Man’s Next Small Step

With NASA’s space shuttle program drawing to a close and the planned moon missions cancelled, the future of manned space flight is unclear. The space program has long been one of America’s most cherished projects; but we’ve long lacked the will to use the program properly. Which is quite ironic, given the fact that our country was founded by explorers and radical thinkers.

Over forty years ago, a humble man from Ohio set his boot onto the moon. It was a culmination of a decade of hard work that had been fraught with danger and had used every resource our country could provide. In the process some of the most brilliant minds in the world used all of the technology available to them — more often than not, inventing what they needed as they went — to accomplish the goals that had been laid out by a young, visionary president, who embodied all of the hope of a generation. Those goals were to go where no man had gone before, and then to return safely to tell the tale. So, after a decade of design errors, exploding rockets, near-catastrophic disasters, and the loss of three astronauts, two men from the United States became the first humans to tread upon extraterrestrial soil.

But almost as soon as the celebrations had ended, the American public lost interest. Their focus turned to a conflict in Southeast Asia that had taken a turn for the worst, spilling much American blood with little to show for it. Their concerns about economic uncertainty due to stagnation and recession. When tragedy struck in April of 1970, the public’s eyes were again focused on the space program, but this time they were more concerned for the fate of their heroes risking all in the heavens above. It was Apollo 13, and later the Challenger and Columbia disasters, which would bring home the dangers inherent in exploring uncharted territory. And these would prove trying to America at large. When the only time they were reminded of the existence of the space program was when lives were lost or costly mistakes were made, the general public began to question just how practical the expenditure of money was on spaceflight. And so NASA’s budget was slowly eroded, and it’s future plans cancelled one by one.

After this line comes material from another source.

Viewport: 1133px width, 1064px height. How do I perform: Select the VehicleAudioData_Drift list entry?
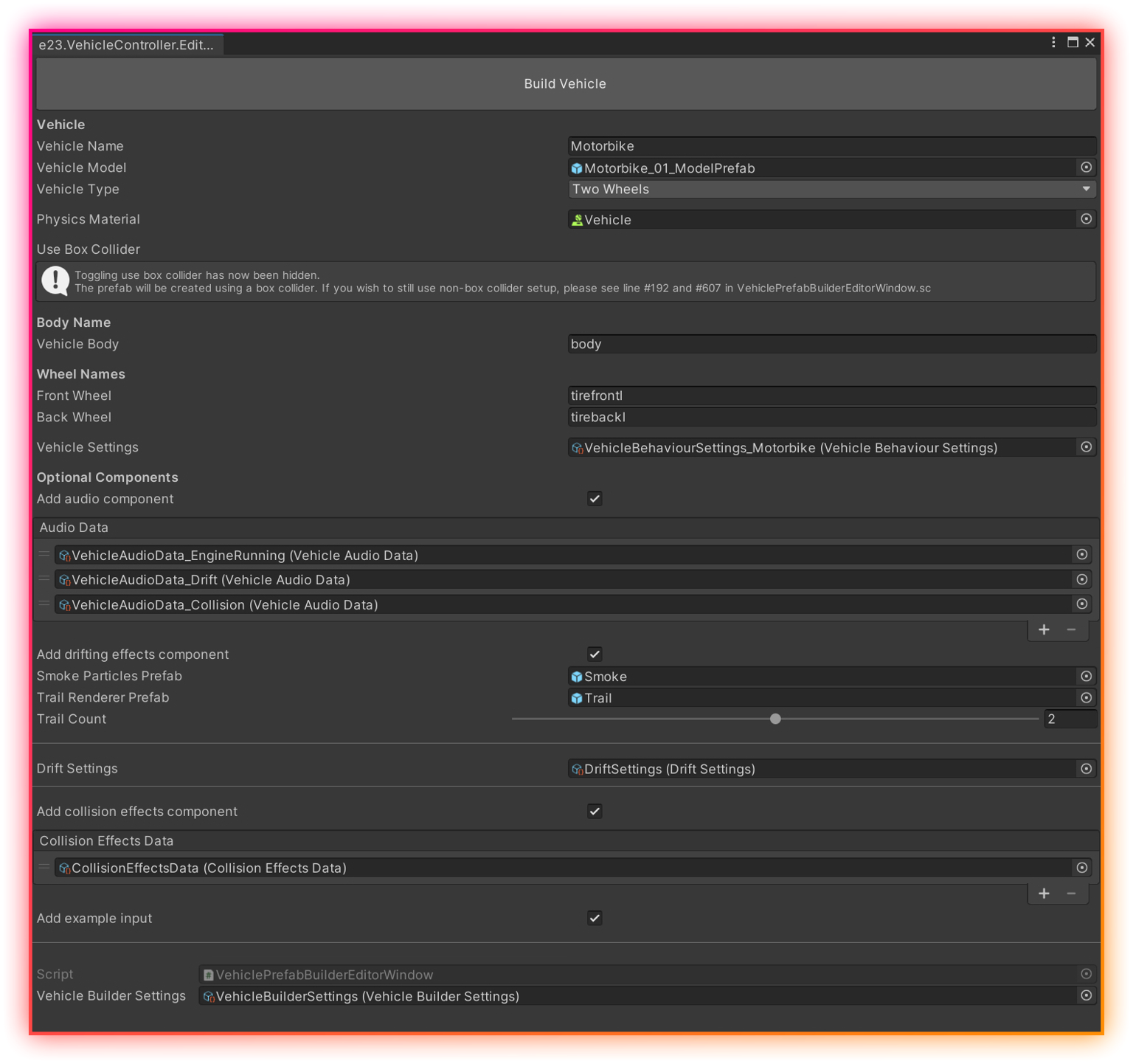[x=561, y=580]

So now we’re left with the prospect of once again being trapped earthbound, with the only countries capable of sending a man into space being Russia or China. But how do we get ourselves out of this mess? At risk of over-simplifying the issue, the best way to return to space is to commercialize low-earth orbit and then letting NASA reclaim it’s rightful position as the organization dedicated to the exploration of outer space, instead of letting it languish in its current state. By providing incentives, the government can help the private sector find an inexpensive, reliable, and hassle-free route into space. And let us not kid ourselves, private industry is the only group capable of reaching that particular end state, as their necessity to turn a profit requires that that they keep costs low and not kill customers. Also, with NASA freed to pour all of it’s resources into exploration and not commercial interests (i.e. putting communications satellites into orbit), it can once again focus on flying to the moon and then onto mars.

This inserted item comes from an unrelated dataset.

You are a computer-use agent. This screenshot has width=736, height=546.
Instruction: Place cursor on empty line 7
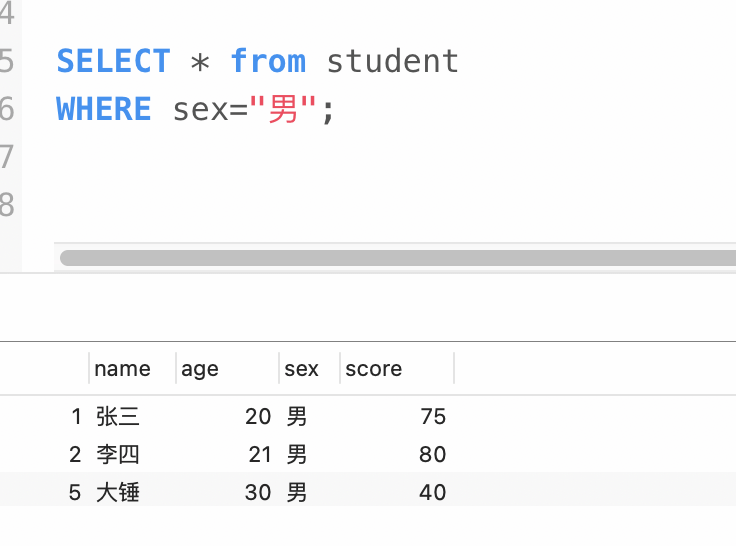[x=200, y=157]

That exploration won’t be easy, though. There will be risks, and lives will be lost, but that is just the nature of the beast. It will also require visionaries and brilliant minds to sort out the problems inherent in space travel. But most of all, it will require the political will and determination of the American people to accept the loss of life and expense of capital in order to venture into the far depths of space. The only way to do that is to inspire them to turn their gaze skyward and to dream like their forefathers did.